Records for processing:
-- Opening Marker --

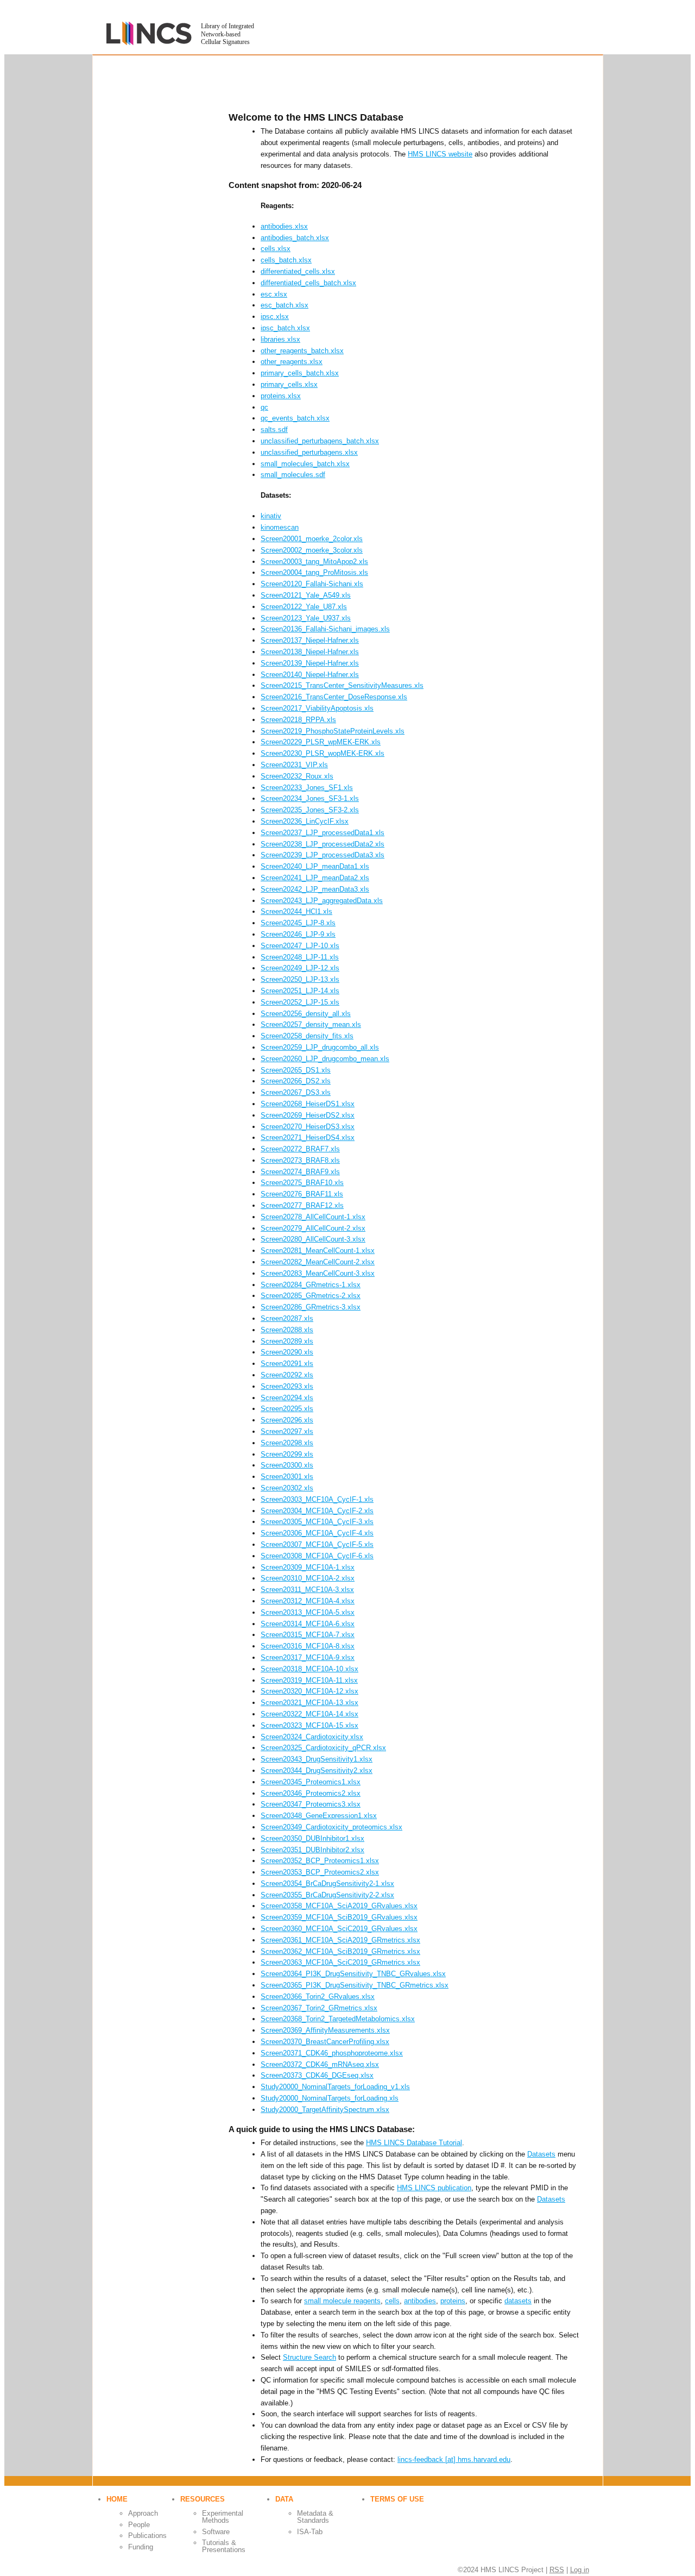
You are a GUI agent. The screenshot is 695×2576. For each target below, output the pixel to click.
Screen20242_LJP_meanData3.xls (315, 889)
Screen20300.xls (287, 1465)
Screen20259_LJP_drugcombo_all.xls (320, 1047)
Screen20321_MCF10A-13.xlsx (309, 1702)
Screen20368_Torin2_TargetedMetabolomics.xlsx (338, 2019)
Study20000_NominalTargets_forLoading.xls (330, 2098)
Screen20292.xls (287, 1375)
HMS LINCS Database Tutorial (414, 2143)
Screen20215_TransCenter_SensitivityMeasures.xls (342, 685)
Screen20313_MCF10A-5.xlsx (308, 1612)
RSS (556, 2570)
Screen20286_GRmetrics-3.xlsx (311, 1307)
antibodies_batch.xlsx (295, 238)
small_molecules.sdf (293, 475)
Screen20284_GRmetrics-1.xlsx (311, 1285)
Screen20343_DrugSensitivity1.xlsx (316, 1759)
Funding (140, 2547)
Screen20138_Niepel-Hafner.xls (310, 652)
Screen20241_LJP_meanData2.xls (315, 878)
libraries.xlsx (280, 339)
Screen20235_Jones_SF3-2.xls (310, 810)
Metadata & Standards (315, 2516)
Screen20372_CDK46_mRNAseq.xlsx (320, 2064)
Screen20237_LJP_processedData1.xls (322, 833)
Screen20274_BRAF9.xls (300, 1172)
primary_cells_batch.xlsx (300, 373)
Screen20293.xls (287, 1386)
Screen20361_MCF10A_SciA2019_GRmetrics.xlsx (340, 1940)
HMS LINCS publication (434, 2188)
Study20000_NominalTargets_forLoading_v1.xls (335, 2087)
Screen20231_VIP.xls (294, 765)
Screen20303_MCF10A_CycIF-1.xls (317, 1499)
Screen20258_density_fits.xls (307, 1036)
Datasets (541, 2154)
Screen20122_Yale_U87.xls (304, 607)
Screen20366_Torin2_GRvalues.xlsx (318, 1996)
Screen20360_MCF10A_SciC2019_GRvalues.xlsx (339, 1929)
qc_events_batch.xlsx (295, 418)
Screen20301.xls (287, 1476)
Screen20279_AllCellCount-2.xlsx (313, 1228)
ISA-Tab (310, 2532)
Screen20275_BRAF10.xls (302, 1183)
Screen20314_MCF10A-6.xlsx (308, 1624)
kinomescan (280, 527)
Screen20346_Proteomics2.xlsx (311, 1793)
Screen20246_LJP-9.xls (298, 934)
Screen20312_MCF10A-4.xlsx (308, 1601)
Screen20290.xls (287, 1352)
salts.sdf (274, 429)
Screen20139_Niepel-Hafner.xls (310, 663)
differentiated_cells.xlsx (298, 271)
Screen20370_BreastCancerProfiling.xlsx (325, 2042)
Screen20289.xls (287, 1341)
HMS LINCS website (440, 154)
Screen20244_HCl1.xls (296, 911)
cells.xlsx (275, 249)
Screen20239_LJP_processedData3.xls (322, 855)
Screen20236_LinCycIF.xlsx (305, 821)
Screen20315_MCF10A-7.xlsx (308, 1635)
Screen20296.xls (287, 1420)
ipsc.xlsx (275, 316)
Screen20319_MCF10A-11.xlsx (309, 1680)
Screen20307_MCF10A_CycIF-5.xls (317, 1544)
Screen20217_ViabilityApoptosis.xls (317, 708)
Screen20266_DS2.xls (296, 1081)
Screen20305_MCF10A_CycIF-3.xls (317, 1522)
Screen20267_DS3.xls (296, 1092)
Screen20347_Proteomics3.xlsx (311, 1804)
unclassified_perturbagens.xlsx (309, 452)
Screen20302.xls (287, 1488)
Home (117, 2499)
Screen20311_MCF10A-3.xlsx (307, 1589)
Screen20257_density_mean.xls (311, 1024)
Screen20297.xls (287, 1431)
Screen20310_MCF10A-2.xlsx (308, 1578)
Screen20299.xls (287, 1454)
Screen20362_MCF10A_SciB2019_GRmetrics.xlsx (340, 1951)
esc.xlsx (274, 294)
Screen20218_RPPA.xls (298, 720)
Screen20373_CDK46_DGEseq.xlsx (317, 2075)
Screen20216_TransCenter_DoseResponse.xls (334, 697)
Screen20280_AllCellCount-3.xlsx (313, 1239)
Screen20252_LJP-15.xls (300, 1002)
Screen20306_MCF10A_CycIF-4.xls (317, 1533)
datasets (518, 2301)
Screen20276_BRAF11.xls (302, 1194)
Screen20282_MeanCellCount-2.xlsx (318, 1262)
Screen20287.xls (287, 1318)
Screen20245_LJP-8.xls (298, 923)
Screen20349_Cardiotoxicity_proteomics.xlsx (331, 1827)
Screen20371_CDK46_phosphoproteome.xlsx (332, 2053)
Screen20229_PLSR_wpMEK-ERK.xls (321, 742)
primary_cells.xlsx (289, 384)
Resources (202, 2499)
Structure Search (309, 2357)
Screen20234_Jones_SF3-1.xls (310, 798)
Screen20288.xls (287, 1330)
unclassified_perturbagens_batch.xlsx (320, 441)
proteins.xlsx (281, 396)
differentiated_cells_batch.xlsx (308, 283)
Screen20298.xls (287, 1443)
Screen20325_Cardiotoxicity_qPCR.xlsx (323, 1748)
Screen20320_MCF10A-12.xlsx (309, 1691)
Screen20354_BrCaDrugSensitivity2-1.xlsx (327, 1883)
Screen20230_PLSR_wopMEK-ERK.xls (322, 753)
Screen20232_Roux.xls (297, 776)
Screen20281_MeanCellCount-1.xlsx (318, 1250)
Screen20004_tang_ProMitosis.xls (314, 572)
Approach (143, 2513)
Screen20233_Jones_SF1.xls (307, 788)
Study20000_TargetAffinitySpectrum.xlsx (325, 2109)
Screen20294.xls (287, 1398)
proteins (452, 2301)
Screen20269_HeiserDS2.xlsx (308, 1115)
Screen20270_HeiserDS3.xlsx (308, 1127)
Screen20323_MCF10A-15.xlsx (309, 1725)
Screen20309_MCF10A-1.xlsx (308, 1567)
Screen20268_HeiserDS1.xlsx (308, 1104)
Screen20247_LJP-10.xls (300, 946)
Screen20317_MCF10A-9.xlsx (308, 1657)
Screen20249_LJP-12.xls (300, 968)
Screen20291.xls (287, 1363)
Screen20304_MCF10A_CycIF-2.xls (317, 1511)
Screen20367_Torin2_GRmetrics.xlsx (319, 2008)
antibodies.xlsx (284, 226)
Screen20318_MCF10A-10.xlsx (309, 1669)
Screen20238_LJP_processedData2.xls (322, 844)
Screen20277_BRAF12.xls (302, 1205)
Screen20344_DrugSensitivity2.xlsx (316, 1770)
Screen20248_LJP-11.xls (300, 957)
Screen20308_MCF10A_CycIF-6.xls (317, 1556)
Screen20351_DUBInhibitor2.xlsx (312, 1850)
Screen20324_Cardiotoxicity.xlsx (312, 1737)
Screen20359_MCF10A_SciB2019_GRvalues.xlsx (339, 1917)
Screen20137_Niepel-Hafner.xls (310, 640)
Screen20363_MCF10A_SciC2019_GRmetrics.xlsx (340, 1962)
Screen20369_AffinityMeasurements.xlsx (325, 2030)
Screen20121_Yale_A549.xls (306, 595)
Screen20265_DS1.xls (296, 1070)
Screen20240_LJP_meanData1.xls (315, 866)
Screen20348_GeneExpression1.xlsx (319, 1816)
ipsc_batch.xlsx (285, 328)
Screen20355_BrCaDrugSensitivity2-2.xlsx (327, 1895)
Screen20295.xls (287, 1409)
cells (392, 2301)
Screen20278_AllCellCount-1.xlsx (313, 1217)
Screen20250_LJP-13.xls (300, 979)
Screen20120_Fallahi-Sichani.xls (312, 584)
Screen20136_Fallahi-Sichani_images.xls (325, 629)
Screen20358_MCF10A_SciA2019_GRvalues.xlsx (339, 1906)
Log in (579, 2570)
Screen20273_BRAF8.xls (300, 1160)
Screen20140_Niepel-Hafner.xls (310, 674)
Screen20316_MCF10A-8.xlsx (308, 1646)
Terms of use (397, 2499)
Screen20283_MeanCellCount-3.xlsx (318, 1273)
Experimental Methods (222, 2516)
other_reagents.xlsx (292, 362)
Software (216, 2532)
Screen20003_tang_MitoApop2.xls (314, 561)
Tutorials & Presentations (223, 2546)
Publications (147, 2535)
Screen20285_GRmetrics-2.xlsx (311, 1296)
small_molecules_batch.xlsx (305, 464)
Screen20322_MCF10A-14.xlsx (309, 1714)
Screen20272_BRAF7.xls (300, 1149)
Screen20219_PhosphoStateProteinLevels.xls (333, 731)
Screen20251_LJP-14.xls (300, 991)
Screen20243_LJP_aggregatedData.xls (322, 901)
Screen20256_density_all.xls (306, 1014)
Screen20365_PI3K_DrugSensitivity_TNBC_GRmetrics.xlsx (354, 1985)
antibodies (420, 2301)
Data (284, 2499)
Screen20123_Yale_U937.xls (306, 618)
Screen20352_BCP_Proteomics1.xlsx (320, 1861)
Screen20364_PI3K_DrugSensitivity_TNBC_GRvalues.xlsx (353, 1974)
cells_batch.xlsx (286, 260)
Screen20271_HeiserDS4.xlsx (308, 1137)
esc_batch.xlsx (284, 305)
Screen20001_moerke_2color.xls (312, 539)
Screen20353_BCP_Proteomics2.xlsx (320, 1872)
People (139, 2525)
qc (264, 407)
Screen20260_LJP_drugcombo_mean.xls (325, 1059)
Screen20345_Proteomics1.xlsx (311, 1782)
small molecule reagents (342, 2301)
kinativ (271, 516)
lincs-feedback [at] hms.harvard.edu (453, 2459)
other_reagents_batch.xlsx (302, 351)
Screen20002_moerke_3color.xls (312, 550)
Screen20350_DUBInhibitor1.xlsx (312, 1838)
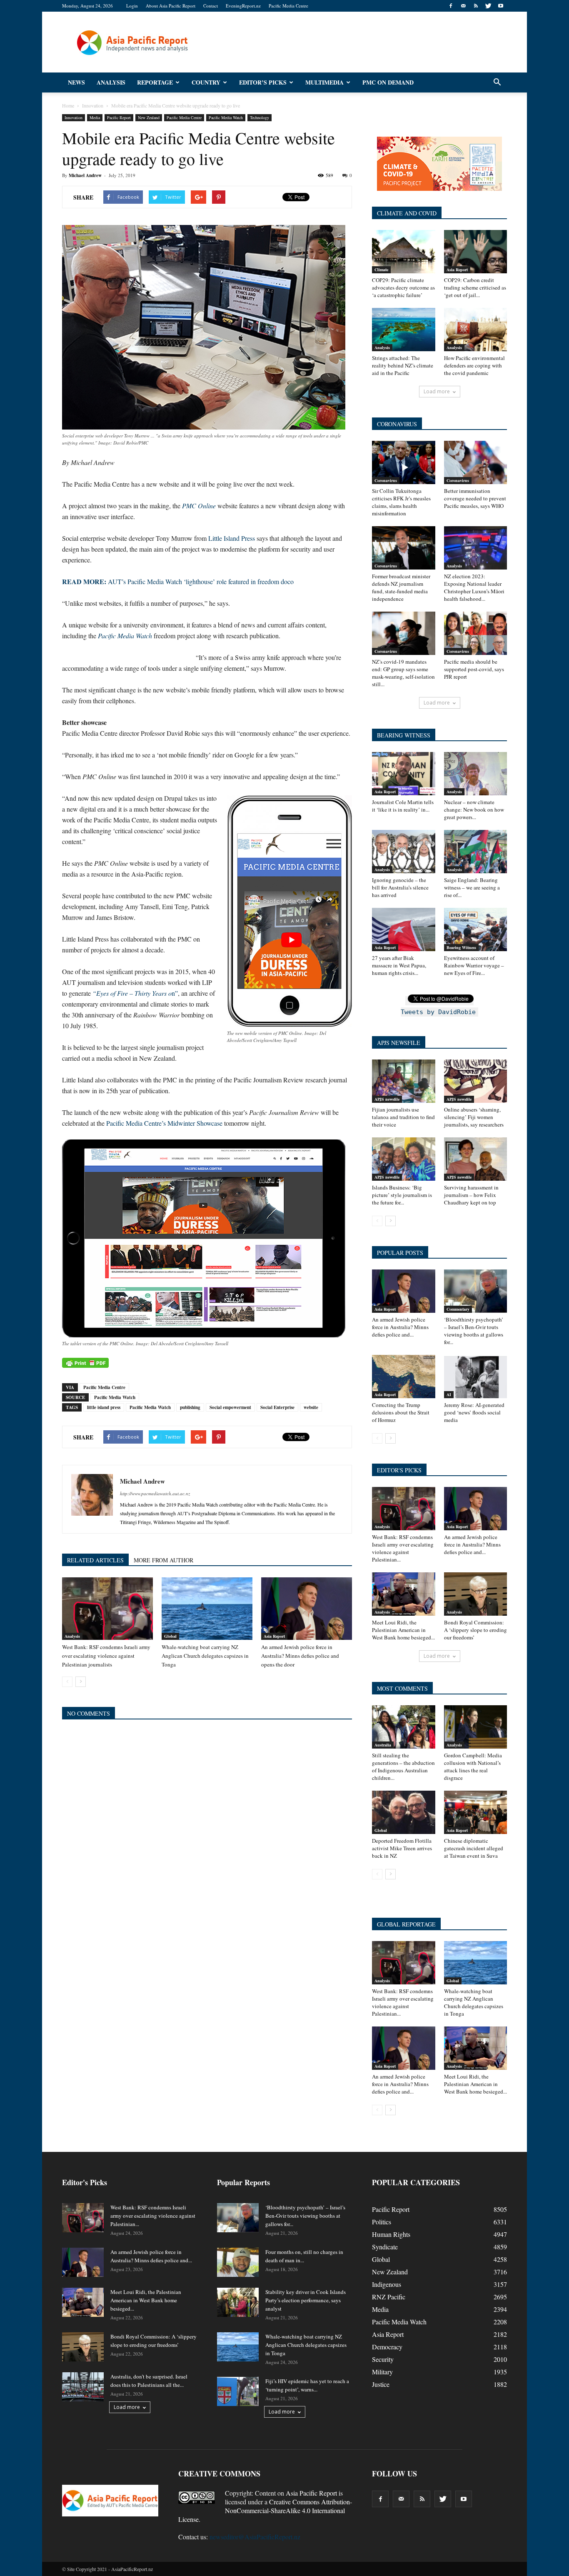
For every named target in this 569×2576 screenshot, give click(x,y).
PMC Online (199, 505)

-- Closing Marker --

Problem to work on: Send back exactly the lines of the listing above starting at the one with "proteins (452, 2301)" and ending at the one with "Screen20240_LJP_meanData1.xls (315, 866)", inclusive, and no others.

Response area:
proteins (452, 2301)
Screen20269_HeiserDS2.xlsx (308, 1115)
Screen20270_HeiserDS3.xlsx (308, 1127)
Screen20323_MCF10A-15.xlsx (309, 1725)
Screen20309_MCF10A-1.xlsx (308, 1567)
Screen20268_HeiserDS1.xlsx (308, 1104)
Screen20247_LJP-10.xls (300, 946)
Screen20317_MCF10A-9.xlsx (308, 1657)
Screen20249_LJP-12.xls (300, 968)
Screen20291.xls (287, 1363)
Screen20304_MCF10A_CycIF-2.xls (317, 1511)
Screen20367_Torin2_GRmetrics.xlsx (319, 2008)
antibodies.xlsx (284, 226)
Screen20318_MCF10A-10.xlsx (309, 1669)
Screen20238_LJP_processedData2.xls (322, 844)
Screen20277_BRAF12.xls (302, 1205)
Screen20344_DrugSensitivity2.xlsx (316, 1770)
Screen20248_LJP-11.xls (300, 957)
Screen20308_MCF10A_CycIF-6.xls (317, 1556)
Screen20351_DUBInhibitor2.xlsx (312, 1850)
Screen20324_Cardiotoxicity.xlsx (312, 1737)
Screen20359_MCF10A_SciB2019_GRvalues.xlsx (339, 1917)
Screen20137_Niepel-Hafner.xls (310, 640)
Screen20363_MCF10A_SciC2019_GRmetrics.xlsx (340, 1962)
Screen20369_AffinityMeasurements.xlsx (325, 2030)
Screen20121_Yale_A549.xls (306, 595)
Screen20265_DS1.xls (296, 1070)
Screen20240_LJP_meanData1.xls (315, 866)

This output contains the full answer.